Segment Start: PAGE TEXT

In July, both France and Britain have taken action to combat growing air pollution and fight climate change. These countries have joined Norway to ban sales of new diesel and gas cars by 2040. This is the latest step in Europe’s battle to reduce CO2 emissions.
Legislation to drive CO2 reduction and improve fuel economy is being driven by the European market, known for the most stringent regulations in the world. At the end of 2013, the European Parliament established the strictest legislation of its type, calling for mandatory year 2020 emission targets for new passenger cars and light commercial vehicles in the EU. Known as the Euro VI standards, vehicle emissions are limited to 95 grams of CO2 per kilometer driven (g/km). Factoring in the U.S. Corporate Average Fuel Economy (CAFÉ) standards, this would be the fuel economy equivalent of approximately 57 miles per gallon.
The next round of EU regulation, known as Euro VII, is being met with much speculation. However, if adopted, would take place prior to 2019 and placed in effect between 2025-2030, and would set a target of approximately 75 g/km, or the U.S. equivalent of just under 73 mpg, a quantum leap in legislative efforts, and a significant reduction in CO2 emissions and a gigantic boost in fuel economy.

Segment End: PAGE TEXT

• **GOAL OF THE EXERCISE**: Reproduce the passage on European car emission rules word for word, between "Legislation to drive" and "miles per gallon.", inclusive.

Segment Start: INPUT DATA

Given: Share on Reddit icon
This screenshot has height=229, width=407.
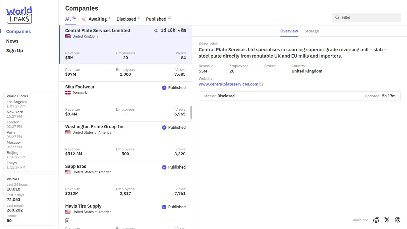Looking at the screenshot, I should pyautogui.click(x=376, y=220).
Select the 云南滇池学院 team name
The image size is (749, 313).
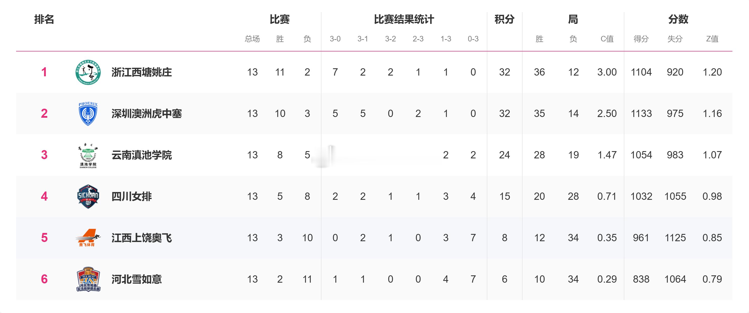click(x=142, y=155)
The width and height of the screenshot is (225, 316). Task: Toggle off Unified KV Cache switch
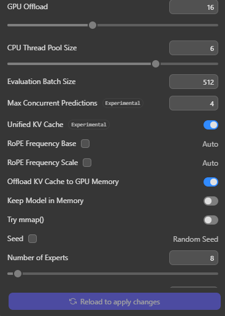click(x=211, y=125)
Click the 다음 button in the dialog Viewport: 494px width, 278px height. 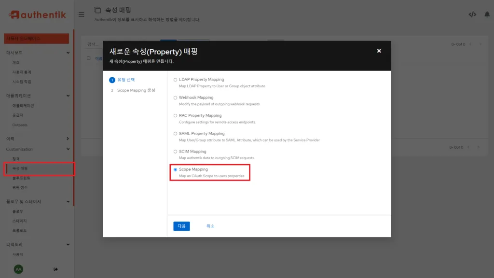coord(181,226)
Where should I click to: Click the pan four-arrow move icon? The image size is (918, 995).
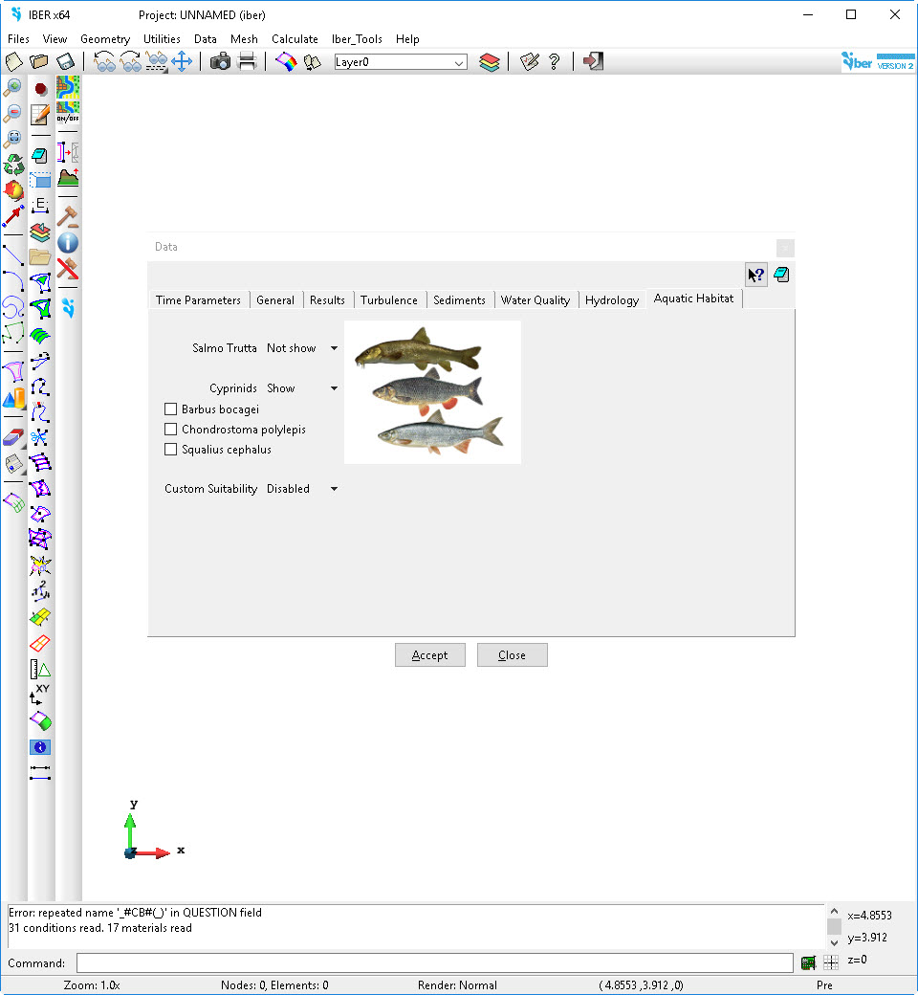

Segment End: INPUT DATA

• **OUTPUT OF THE EXERCISE**:
Legislation to drive CO2 reduction and improve fuel economy is being driven by the European market, known for the most stringent regulations in the world. At the end of 2013, the European Parliament established the strictest legislation of its type, calling for mandatory year 2020 emission targets for new passenger cars and light commercial vehicles in the EU. Known as the Euro VI standards, vehicle emissions are limited to 95 grams of CO2 per kilometer driven (g/km). Factoring in the U.S. Corporate Average Fuel Economy (CAFÉ) standards, this would be the fuel economy equivalent of approximately 57 miles per gallon.